= WORK TO DO =
Copy the records below verbatim, everything from the very beginning down to and including the line containing "This screenshot has width=1080, height=404.".

= DATA SHOWN =
★ ★ ★

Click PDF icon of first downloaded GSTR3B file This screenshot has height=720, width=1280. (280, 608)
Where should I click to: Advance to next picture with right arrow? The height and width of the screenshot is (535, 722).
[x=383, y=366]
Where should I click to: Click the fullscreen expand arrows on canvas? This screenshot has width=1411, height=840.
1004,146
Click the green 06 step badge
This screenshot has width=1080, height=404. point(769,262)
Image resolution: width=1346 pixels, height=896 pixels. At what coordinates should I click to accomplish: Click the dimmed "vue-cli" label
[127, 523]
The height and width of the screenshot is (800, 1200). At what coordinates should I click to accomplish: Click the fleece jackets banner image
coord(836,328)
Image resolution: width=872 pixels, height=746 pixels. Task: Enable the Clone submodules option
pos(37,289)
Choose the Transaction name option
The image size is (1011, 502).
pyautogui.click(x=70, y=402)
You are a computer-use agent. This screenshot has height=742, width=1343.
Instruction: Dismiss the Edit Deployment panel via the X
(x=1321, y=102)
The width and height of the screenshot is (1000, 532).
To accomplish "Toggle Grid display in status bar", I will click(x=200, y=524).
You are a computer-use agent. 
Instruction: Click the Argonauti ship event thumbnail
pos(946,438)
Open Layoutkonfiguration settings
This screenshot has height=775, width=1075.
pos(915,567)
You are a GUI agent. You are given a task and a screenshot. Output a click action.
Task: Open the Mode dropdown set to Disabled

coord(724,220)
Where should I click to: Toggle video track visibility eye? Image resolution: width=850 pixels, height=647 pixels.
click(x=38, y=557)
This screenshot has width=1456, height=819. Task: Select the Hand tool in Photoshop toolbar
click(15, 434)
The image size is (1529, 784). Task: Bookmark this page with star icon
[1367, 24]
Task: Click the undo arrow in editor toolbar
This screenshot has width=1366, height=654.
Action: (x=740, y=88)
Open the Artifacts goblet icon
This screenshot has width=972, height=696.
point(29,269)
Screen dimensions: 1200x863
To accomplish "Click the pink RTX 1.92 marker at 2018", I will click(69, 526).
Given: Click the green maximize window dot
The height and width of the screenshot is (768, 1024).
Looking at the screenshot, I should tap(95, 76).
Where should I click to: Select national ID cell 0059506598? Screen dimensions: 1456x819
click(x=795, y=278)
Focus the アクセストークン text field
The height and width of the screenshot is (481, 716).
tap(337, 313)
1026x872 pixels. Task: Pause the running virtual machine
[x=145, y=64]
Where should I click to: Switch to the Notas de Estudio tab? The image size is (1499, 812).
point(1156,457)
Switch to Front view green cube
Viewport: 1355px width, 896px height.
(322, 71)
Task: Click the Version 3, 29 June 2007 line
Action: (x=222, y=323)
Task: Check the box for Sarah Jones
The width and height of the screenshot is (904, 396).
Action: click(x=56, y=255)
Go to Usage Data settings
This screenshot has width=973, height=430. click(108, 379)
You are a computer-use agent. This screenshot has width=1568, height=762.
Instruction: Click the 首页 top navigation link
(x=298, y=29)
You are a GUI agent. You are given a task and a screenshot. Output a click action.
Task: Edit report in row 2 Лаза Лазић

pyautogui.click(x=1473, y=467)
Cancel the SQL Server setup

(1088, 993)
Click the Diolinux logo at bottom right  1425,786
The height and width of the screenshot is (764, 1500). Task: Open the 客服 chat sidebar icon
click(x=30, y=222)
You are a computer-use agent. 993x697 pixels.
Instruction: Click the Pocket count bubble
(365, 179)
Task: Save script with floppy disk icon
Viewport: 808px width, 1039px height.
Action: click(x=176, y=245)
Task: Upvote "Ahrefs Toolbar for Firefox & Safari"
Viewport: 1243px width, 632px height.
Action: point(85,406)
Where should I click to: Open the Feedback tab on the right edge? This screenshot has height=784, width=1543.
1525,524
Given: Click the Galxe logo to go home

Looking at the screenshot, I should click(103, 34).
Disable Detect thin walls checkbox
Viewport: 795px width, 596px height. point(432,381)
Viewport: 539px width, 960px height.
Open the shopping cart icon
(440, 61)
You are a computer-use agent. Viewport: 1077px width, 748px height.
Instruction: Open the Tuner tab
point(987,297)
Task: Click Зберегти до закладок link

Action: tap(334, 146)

★ ★ ★

= EXERCISE RESULT =
Click PDF icon of first downloaded GSTR3B file This screenshot has height=720, width=1280. (280, 608)
Where should I click to: Advance to next picture with right arrow? The height and width of the screenshot is (535, 722).
[x=383, y=366]
Where should I click to: Click the fullscreen expand arrows on canvas? This screenshot has width=1411, height=840.
1004,146
Click the green 06 step badge
This screenshot has width=1080, height=404. point(769,262)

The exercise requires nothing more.